Benim yöntemim genellikle başka müzisyenleri ve müzikleri dinlemek ve arkadaşlarımla sohbet etmekten geçiyor. Bu sohbetler sırasında mutlu, enerjik ve heyecanlı hissediyorum; bu duygu, müziğe dönüşebiliyor. Aynı şekilde, başkalarından bir şeyler öğrenmek ya da müzikle ilgili filmler ve belgeseller izlemek de ilham verici oluyor. Diğer insanların hikâyelerini dinlemek, yazmaya ve kendimi yaratmaya başlamak için ihtiyaç duyduğum enerjiyi sağlıyor. 

Jasper Steverlinck solo albümüyle İstanbul’da

“Bağımsız sanatçıların sayısı artacak” 
 
Müzik endüstrisi de dünyadaki pek çok konu gibi değişiyor, dönüşüyor ve hatta fazlasıyla tüketim ticaretinden etkileniyor! Bunun yanında teknolojiden de fazlasıyla nasibini alıyor. Bu dönüşümü veya evrilemeyi nasıl görüyorsunuz? Bu kadar üretim ve tüketim arasında zeitgeist / zamanın ruhunu yakalayabilir miyiz sizce? Ve bugün yaratılan müziklerde dikkatinizi çeken neler var? 
 
Müzik endüstrisi, dünyadaki diğer pek çok alan gibi sürekli değişiyor, evriliyor ve tüketici ticareti tarafından büyük ölçüde etkileniyor. Teknolojinin etkisiyle de sektör giderek daha da parçalanacak gibi görünüyor. Gelecekte, müziğini sahiplenen ve finansmanını kendilerinin sağlayabildiği bağımsız sanatçıların sayısının artacağına inanıyorum. Bu durum, sanatçılar için özgürleştirici olabilir; çünkü gerçek vizyonlarını ve kim olduklarını daha net bir şekilde ortaya koymaları kolaylaşabilir. İşte sanatın en ilginç yönlerinden biri de bu: Zamanın ruhunu yakalayabilir miyiz? Bence bu, bir sanatçının başlıca amaçlarından biri olmalı. Temelde sanatçının yapması gereken, içindeki enerjiyi ve potansiyeli çevresine aktarmak; böylece ortaya çıkan eser, zamanın ruhunu yansıtan bir ayna olur. Bugün yaratılan müziklerde beni en çok cezbeden, özgür bir ruhla, umut ve enerji dolu bir atmosferin hissedilebilmesi oluyor.
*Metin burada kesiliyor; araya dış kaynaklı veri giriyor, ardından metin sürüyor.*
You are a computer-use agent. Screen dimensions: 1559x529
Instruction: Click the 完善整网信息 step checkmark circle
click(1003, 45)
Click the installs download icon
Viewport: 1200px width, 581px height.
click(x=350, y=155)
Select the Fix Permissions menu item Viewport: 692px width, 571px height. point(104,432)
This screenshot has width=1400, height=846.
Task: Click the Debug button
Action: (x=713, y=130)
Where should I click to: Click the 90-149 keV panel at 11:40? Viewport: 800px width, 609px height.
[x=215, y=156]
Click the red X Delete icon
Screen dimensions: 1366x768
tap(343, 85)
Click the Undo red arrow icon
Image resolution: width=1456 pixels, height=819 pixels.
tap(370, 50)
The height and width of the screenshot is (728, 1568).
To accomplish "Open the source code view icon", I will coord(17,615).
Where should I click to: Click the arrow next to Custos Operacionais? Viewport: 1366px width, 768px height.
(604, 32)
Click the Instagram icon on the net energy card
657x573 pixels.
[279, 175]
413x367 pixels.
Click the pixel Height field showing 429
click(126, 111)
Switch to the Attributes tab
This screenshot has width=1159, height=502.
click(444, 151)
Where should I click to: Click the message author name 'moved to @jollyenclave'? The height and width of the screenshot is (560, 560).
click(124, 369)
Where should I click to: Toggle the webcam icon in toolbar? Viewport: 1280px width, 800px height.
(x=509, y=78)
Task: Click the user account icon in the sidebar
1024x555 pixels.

Sanatçılar, müzikleri aracılığıyla dünyaya kim olduklarını en saf haliyle gösterdiklerinde, işte bu durum beni gerçekten heyecanlandırıyor. 
 
Bugünlerde size iyi gelen neler var; kitap, albüm, şarkı veya bir an / fotoğraf karesi veya yürümek gibi? Günlük rutininizde neler oluyor?  
 
Neredeyse her gün meditasyon yapıyorum ve yürüyüşe çıkmayı çok seviyorum; bu iki aktivite benim için büyük önem taşıyor. Sabahları uyandığımda “The Daily Stoic / Günlük Stoacı” adlı küçük kitabın bir pasajını okumaya özen gösteriyorum. Bu kitap, her gün için bir sayfa sunarak Seneca, Marcus Aurelius gibi Stoacılardan derin bilgelikler aktarıyor. Ayrıca, Rick Rubin’in “The Creative Act: A Way of Being” adlı kitabını da okuyorum; gerçekten ilginç ve büyüleyici bir eser. 
 
Ve klasik son soru: İstanbul konserinize istinaden sizi dinlemeye gelecek hayranlarınıza neler söylemek istersiniz? Ayrıca sürprizi kaçmasın tabii ama biraz öğrensek fena olmaz; konserde bizleri neler bekliyor? 
 
Bu özel konserde yalnızca ben ve Valentijn (Elsen) olacağız. Genellikle bu şekilde çalıyorum, çünkü bu performansım, müziğimin ve melodilerimin en saf hali, en doğal formu. Sadece ikimiz olsak bile, konserin dinamik, mizah dolu ve enerjik geçeceğine inanıyorum. Sahnedeyken müzikseverlerle aramızdaki enerji alışverişi, aramızda umut kıvılcımları yaratacak.